Emergency Fund: Rules of Thumb vs. Reality - By Chris Cushman

Jennifer Hester |

An important way to prevent credit card debt is to keep some money available to covered life’s unexpected emergencies.  Do you have enough? Or too much? How do these rules of thumb apply to you?

  1. Amount – (RULE) Set aside 3 to 6 months of expenses. (REALITY) What do you count as an emergency?  The two most expensive surprises people can’t predict seem to be job loss and medical related expenses.  How long would it take you to get a job and how long would it take to support yourself (and family) during the process?  How is your health coverage?  These two factors need to be considered as a personal baseline.  Most people don’t plan for things breaking (like their car or home) although you know that eventually things break!  Plan ahead!  Roof, AC Unit, appliances, tires, engines, etc.  Calculate replacement values for everything that’s wearing out and save for these items.  I prefer separate accounts so you can track how you’re doing, but the key is save consistently for everything.
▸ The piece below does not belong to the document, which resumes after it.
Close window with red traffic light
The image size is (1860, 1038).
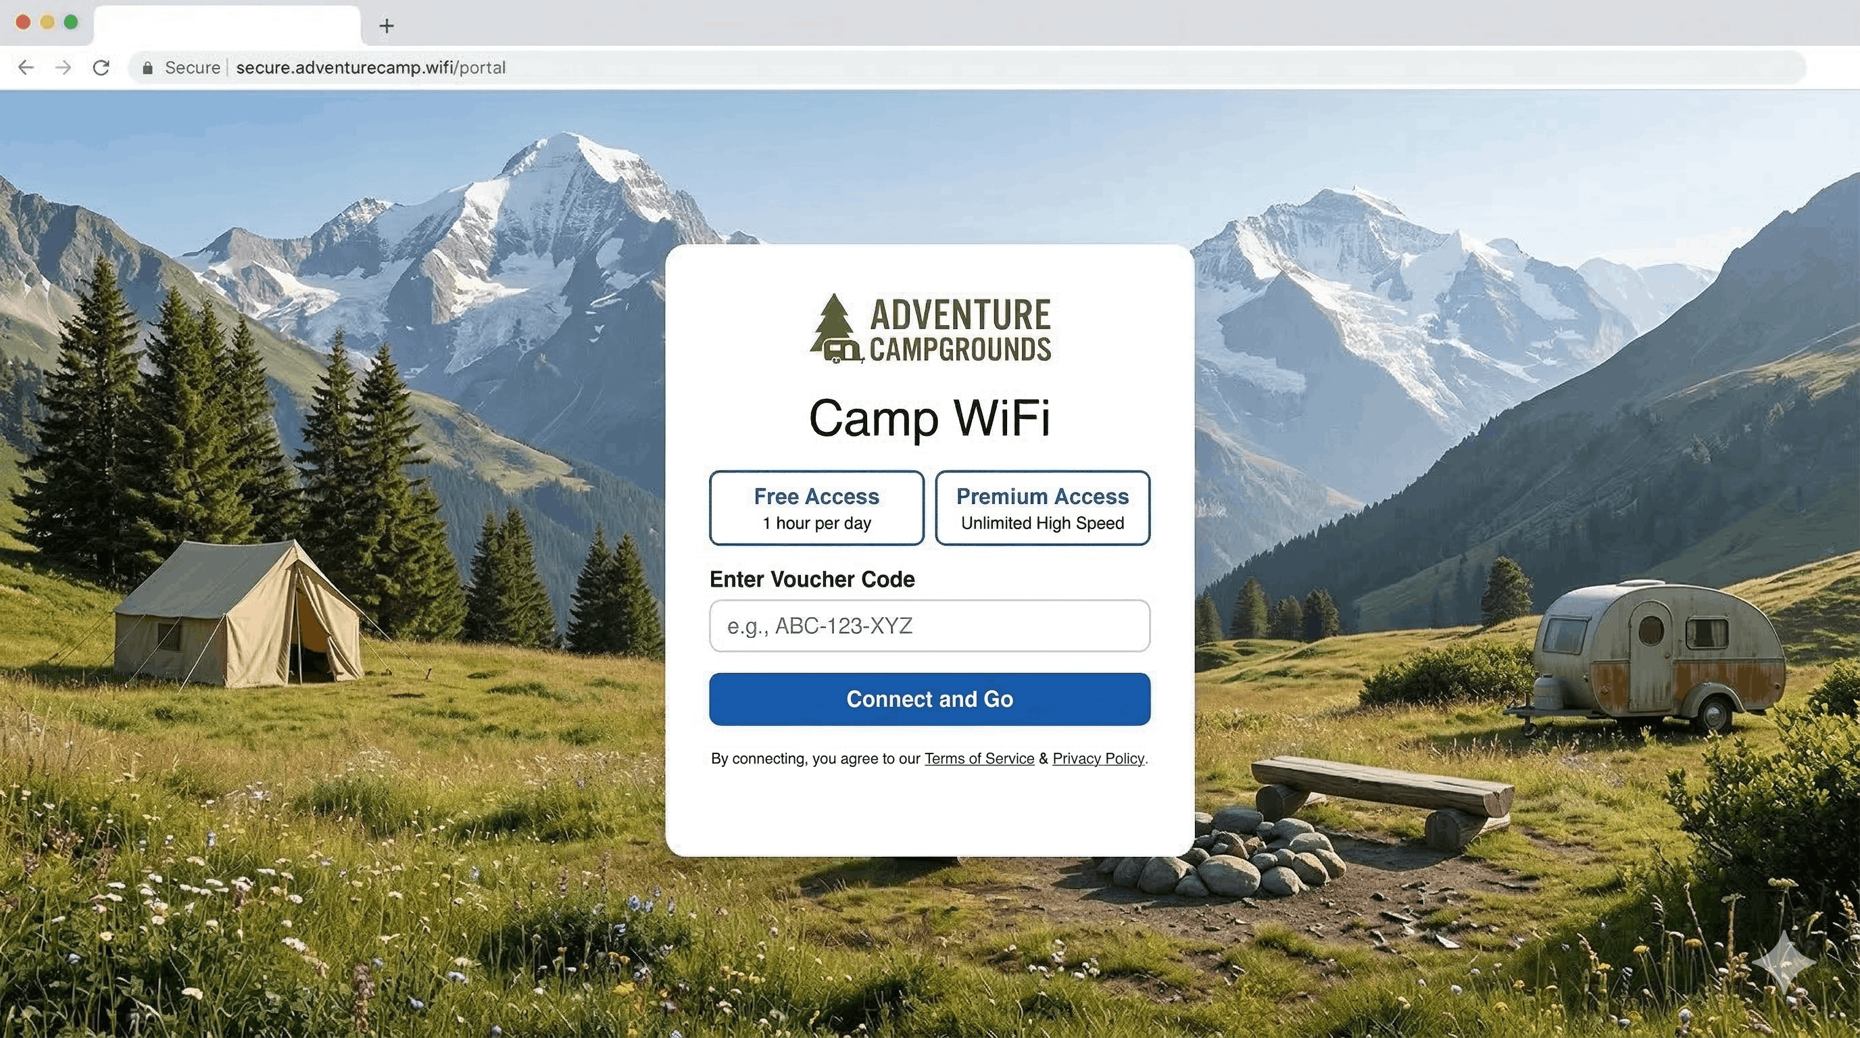point(23,22)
  2. Location – (RULE) Keep emergency funds in a safe, liquid account.  (REALITY) The most important factor is having the money when you need it.  If you invest the money and need it while the investment is down 30%, would you be in trouble??  Low interest rates are pushing people to invest differently.  Keep at least some money in a savings account.  I prefer multiple savings accounts that you can label with the specific savings goal/use.  Consider this: stock markets generally decline as unemployment rises.  This correlation could hurt you if unemployment hits you during a recession.  Let the safety of your cash reserve allow you to take investment risk elsewhere.  If the temptation is too high then only invest some of the cash, while keeping most in more stable places like savings accounts and short-term CDs.
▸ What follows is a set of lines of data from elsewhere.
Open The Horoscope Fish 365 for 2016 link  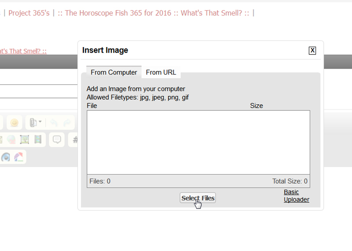click(117, 13)
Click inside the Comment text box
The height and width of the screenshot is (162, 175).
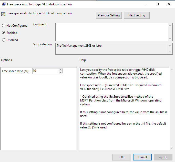[x=112, y=32]
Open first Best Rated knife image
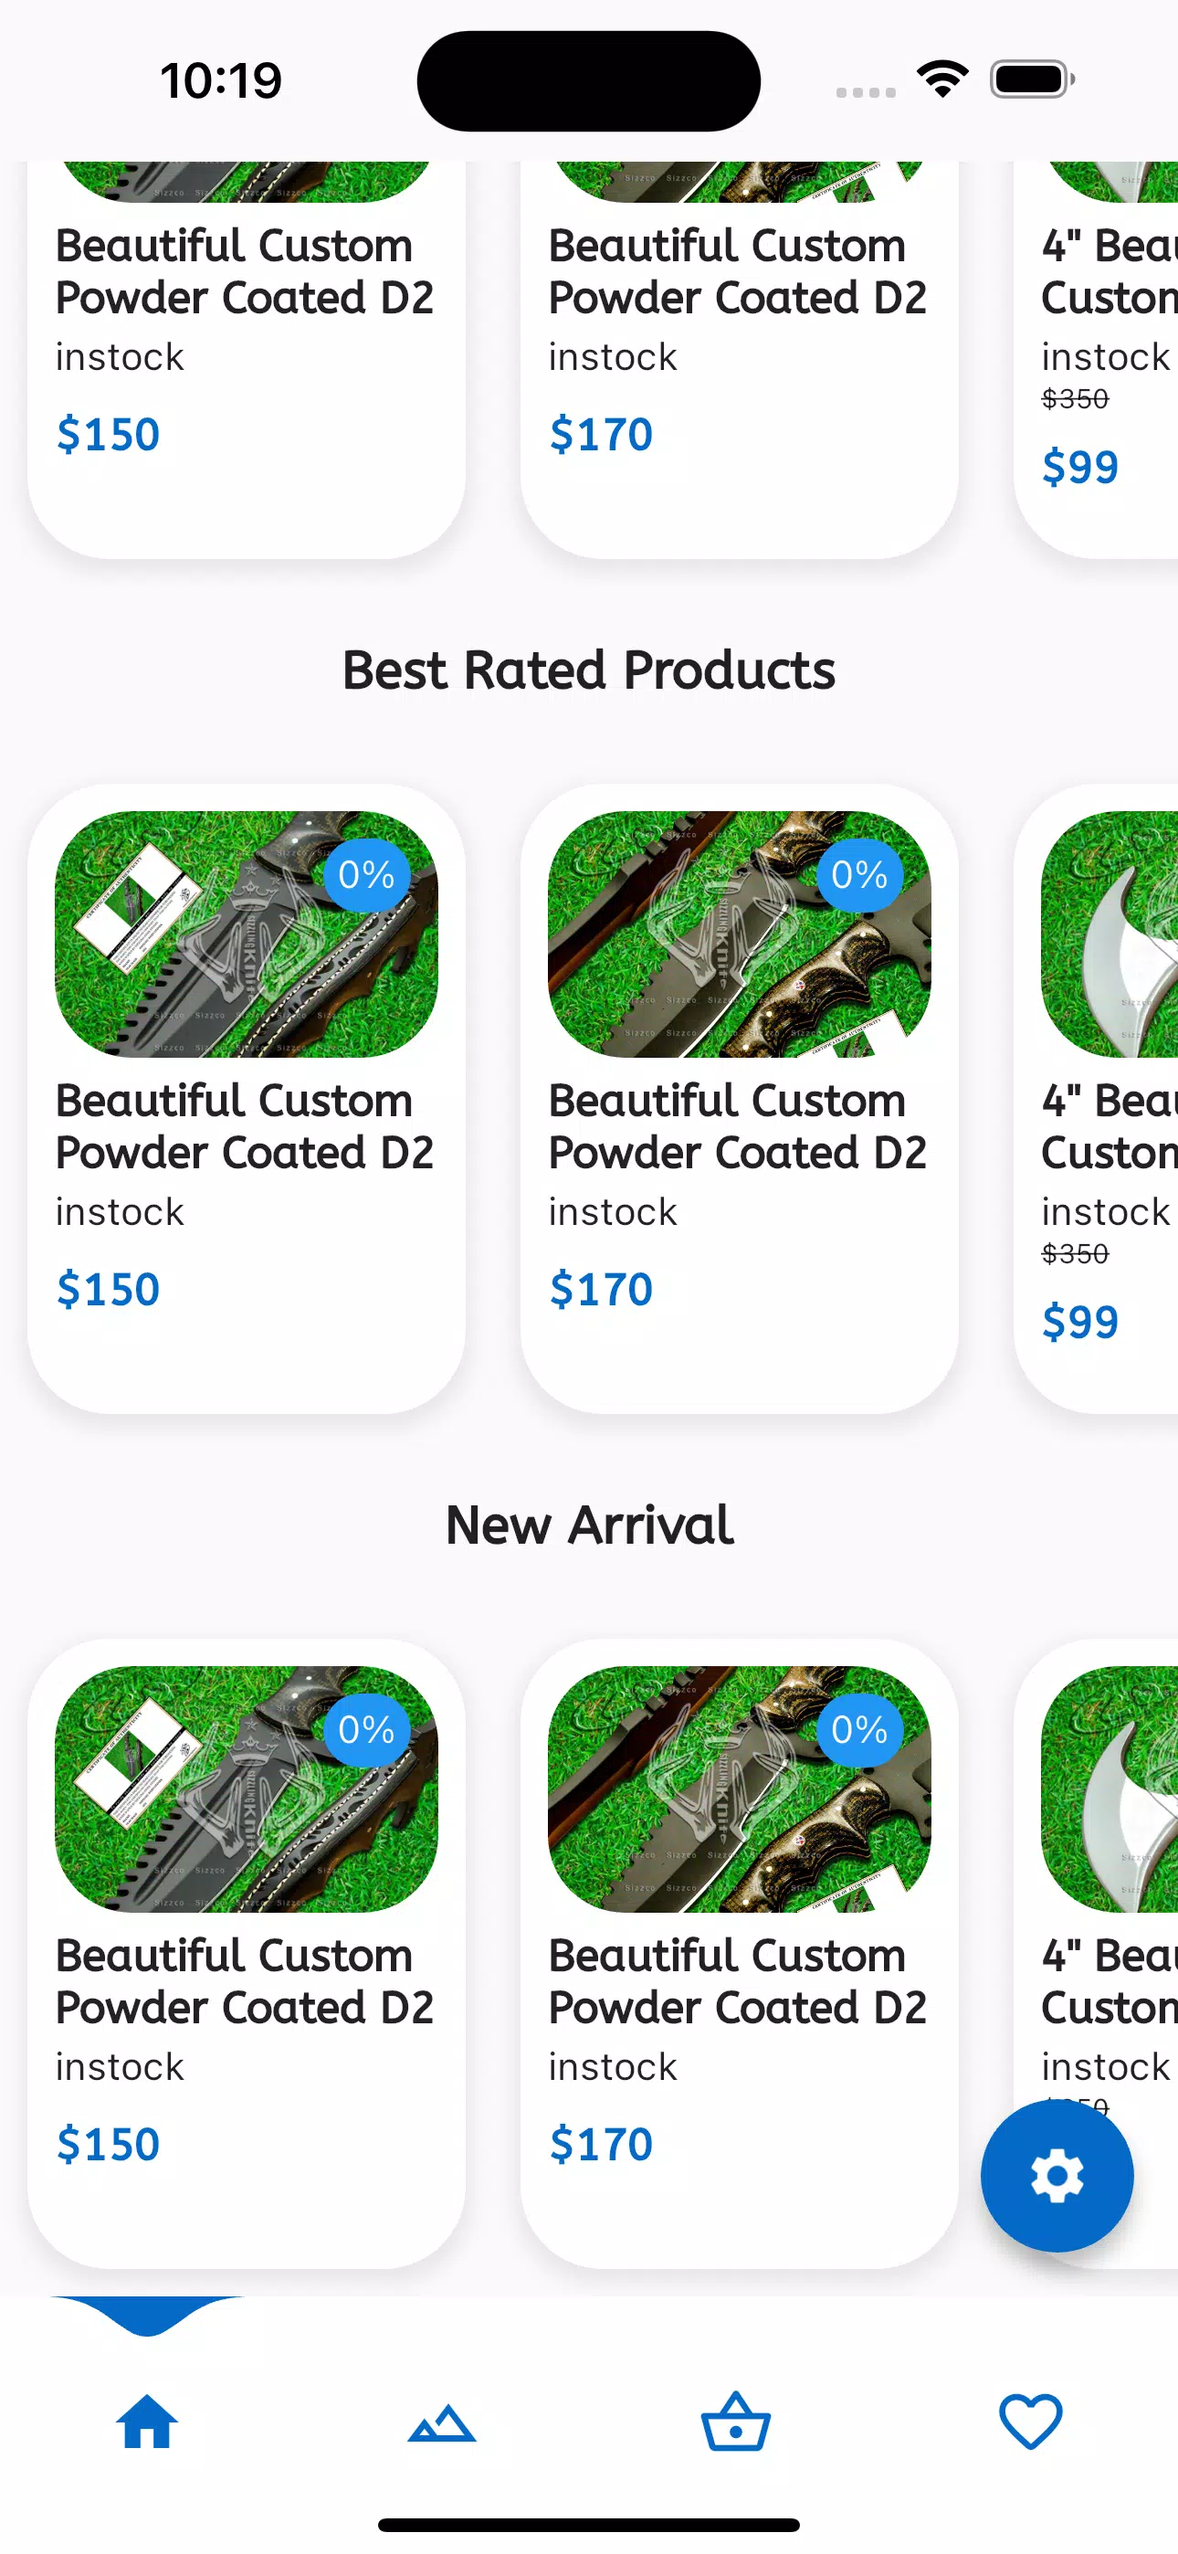This screenshot has height=2554, width=1178. pos(246,934)
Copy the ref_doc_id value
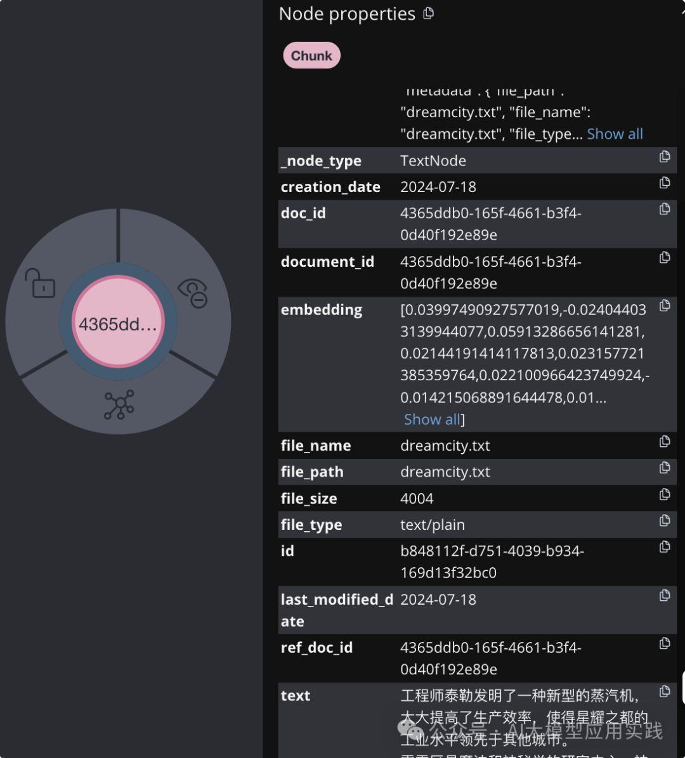Image resolution: width=685 pixels, height=758 pixels. pos(665,643)
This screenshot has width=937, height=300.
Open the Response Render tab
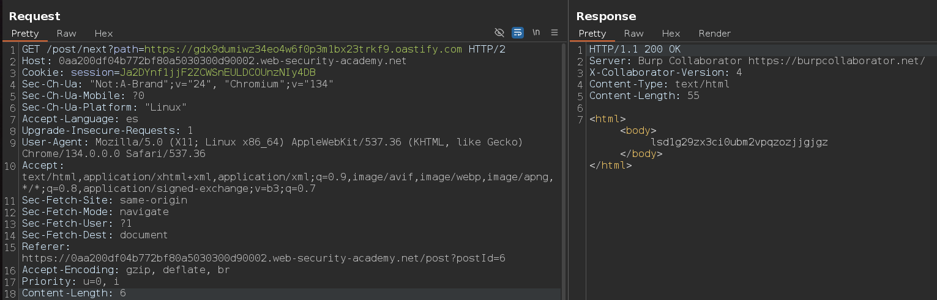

  3. Debt – (RULE) What if you’re already in credit card debt?  Pay it off.  (REALITY)  It never makes sense to save and make 1% interest when debt is costing you 20%.  The issue generally comes down to lifestyle.  People don’t realize that they need to decrease expenses (or increase income) enough to pay down debt and account for emergencies.  This can be painful and the habit is hard to build.  Determine what needs to be replaced over the next 3 years and incorporate this into your debt pay down strategy.  If you only have longer-term, lower interest debt like your mortgage, then a cash reserve is vitally important.